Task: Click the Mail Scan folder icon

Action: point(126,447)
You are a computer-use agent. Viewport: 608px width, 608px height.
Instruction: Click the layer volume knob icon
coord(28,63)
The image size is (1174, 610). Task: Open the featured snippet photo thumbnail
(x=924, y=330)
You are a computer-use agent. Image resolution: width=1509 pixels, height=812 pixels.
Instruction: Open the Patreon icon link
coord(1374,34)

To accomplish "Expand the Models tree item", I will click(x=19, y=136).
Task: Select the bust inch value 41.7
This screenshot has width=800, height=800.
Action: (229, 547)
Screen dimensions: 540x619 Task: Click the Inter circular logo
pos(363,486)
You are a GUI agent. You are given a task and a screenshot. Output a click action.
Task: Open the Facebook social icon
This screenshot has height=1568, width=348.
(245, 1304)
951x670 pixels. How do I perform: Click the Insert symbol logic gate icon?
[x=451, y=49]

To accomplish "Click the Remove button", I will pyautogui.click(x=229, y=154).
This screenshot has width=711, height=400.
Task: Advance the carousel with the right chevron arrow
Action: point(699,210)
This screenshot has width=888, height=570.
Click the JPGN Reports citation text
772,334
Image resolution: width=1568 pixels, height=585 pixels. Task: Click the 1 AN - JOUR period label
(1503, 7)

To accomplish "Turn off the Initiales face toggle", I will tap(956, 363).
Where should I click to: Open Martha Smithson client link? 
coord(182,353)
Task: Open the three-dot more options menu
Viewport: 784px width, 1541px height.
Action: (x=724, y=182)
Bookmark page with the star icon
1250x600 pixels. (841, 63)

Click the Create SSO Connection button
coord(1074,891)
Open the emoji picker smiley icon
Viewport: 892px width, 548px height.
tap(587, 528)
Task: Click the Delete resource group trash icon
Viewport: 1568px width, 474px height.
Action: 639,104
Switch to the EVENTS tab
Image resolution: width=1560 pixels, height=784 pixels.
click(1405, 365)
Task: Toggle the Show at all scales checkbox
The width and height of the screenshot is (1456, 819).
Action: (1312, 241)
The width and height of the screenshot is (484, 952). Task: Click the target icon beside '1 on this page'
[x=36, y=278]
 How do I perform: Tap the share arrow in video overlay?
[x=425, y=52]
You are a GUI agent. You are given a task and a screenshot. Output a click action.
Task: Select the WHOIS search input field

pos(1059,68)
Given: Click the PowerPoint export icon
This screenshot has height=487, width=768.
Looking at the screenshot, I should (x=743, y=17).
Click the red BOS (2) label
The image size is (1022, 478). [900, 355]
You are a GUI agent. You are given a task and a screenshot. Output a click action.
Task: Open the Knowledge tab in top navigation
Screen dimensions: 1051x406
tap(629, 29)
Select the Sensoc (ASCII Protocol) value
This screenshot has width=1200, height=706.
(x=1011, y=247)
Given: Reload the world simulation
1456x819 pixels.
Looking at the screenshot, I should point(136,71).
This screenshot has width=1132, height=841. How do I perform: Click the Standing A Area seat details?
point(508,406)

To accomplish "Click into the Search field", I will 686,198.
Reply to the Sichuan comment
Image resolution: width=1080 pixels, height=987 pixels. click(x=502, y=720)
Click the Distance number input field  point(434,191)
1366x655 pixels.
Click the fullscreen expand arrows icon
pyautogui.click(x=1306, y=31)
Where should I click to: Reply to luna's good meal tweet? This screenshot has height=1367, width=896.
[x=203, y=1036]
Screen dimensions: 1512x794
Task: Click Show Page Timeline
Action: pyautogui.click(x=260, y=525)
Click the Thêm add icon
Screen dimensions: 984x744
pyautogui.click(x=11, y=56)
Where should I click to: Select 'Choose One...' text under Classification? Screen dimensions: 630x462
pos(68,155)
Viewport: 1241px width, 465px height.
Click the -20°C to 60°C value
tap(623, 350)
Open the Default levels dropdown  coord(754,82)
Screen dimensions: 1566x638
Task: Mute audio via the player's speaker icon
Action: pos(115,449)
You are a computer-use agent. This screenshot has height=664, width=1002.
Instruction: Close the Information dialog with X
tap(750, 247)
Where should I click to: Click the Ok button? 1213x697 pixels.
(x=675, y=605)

— To be done —
Format the lines from the one containing "Click the Distance" through the end of the records as a JSON list of strings, one string per line, with blank lines omitted.

— Reply to the exercise —
[
  "Click the Distance number input field  point(434,191)",
  "1366x655 pixels.",
  "Click the fullscreen expand arrows icon",
  "pyautogui.click(x=1306, y=31)",
  "Where should I click to: Reply to luna's good meal tweet? This screenshot has height=1367, width=896.",
  "[x=203, y=1036]",
  "Screen dimensions: 1512x794",
  "Task: Click Show Page Timeline",
  "Action: pyautogui.click(x=260, y=525)",
  "Click the Thêm add icon",
  "Screen dimensions: 984x744",
  "pyautogui.click(x=11, y=56)",
  "Where should I click to: Select 'Choose One...' text under Classification? Screen dimensions: 630x462",
  "pos(68,155)",
  "Viewport: 1241px width, 465px height.",
  "Click the -20°C to 60°C value",
  "tap(623, 350)",
  "Open the Default levels dropdown  coord(754,82)",
  "Screen dimensions: 1566x638",
  "Task: Mute audio via the player's speaker icon",
  "Action: pos(115,449)",
  "You are a computer-use agent. This screenshot has height=664, width=1002.",
  "Instruction: Close the Information dialog with X",
  "tap(750, 247)",
  "Where should I click to: Click the Ok button? 1213x697 pixels.",
  "(x=675, y=605)"
]